The LMSz method - an automatable scalable approach to constructing gene-specific growth charts in rare disorders

Children with monogenic neurodevelopmental disorders often grow abnormally. Gene-specific growth charts would be useful but require large samples to construct them using the conventional LMS method. We transformed anthropometry to British 1990 reference z-scores for 328 UK and 264 international individuals with ANKRD11, ARID1B, ASXL3, DDX3X, KMT2A, or SATB2-related disorders, and modelled mean and standard deviation (SD) of the z-scores as gene-specific linear age trends adjusted for sex. Assuming the same skewness in the reference and rare disease distributions, we then back-transformed the mean ±2 SD lines to give gene-specific median, 2nd, and 98th centiles.
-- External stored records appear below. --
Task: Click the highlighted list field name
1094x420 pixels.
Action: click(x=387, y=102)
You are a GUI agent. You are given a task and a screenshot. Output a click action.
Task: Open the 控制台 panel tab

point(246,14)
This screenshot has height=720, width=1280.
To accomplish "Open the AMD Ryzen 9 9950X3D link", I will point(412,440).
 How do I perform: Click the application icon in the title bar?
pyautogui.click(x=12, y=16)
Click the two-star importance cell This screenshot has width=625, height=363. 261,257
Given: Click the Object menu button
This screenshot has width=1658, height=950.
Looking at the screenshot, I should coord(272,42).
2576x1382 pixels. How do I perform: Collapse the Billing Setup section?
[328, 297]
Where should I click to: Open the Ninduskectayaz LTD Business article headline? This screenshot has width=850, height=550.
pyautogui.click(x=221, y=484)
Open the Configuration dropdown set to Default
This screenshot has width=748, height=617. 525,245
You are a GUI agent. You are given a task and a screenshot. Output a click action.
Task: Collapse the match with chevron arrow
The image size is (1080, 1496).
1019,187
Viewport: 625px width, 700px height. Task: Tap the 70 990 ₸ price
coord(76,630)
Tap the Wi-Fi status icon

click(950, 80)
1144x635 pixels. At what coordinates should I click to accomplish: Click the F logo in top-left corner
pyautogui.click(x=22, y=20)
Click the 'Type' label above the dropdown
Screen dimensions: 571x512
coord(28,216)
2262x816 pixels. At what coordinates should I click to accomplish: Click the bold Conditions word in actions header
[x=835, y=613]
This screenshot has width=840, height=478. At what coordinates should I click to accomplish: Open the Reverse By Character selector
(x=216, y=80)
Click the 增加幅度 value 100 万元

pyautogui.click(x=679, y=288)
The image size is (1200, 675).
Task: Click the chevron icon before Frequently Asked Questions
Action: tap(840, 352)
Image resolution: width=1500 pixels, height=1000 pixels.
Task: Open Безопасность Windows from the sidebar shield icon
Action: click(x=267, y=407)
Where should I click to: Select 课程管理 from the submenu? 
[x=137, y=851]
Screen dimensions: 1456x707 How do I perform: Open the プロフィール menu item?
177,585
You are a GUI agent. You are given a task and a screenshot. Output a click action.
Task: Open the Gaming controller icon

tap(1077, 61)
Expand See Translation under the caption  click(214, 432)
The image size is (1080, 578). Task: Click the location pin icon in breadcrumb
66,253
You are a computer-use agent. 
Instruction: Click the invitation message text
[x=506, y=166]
The resulting z-score charts look plausible on several counts. Only KMT2A shows a (rising) age trend in median height, while BMI and weight increase for several genes, possibly reflecting population trends. Apart from SATB2 and DDX3X, the gene-specific medians are all below the reference (range 0.1th centile for height KMT2A to 36th centile for BMI ANKRD11). Median OFC z-score shows no age trend, with medians ranging from 10th to 30th centile, and ASXL3 is lowest, on the 3rd centile. In 19/24 cases, the centiles for the two sexes are the same on the z-score scale. Our LMSz method produces gene-specific growth charts for rare diseases, which, when used in the correct context, could be an important clinical tool. We plan to automate it within the DECIPHER platform, enabling availability for relevant genes.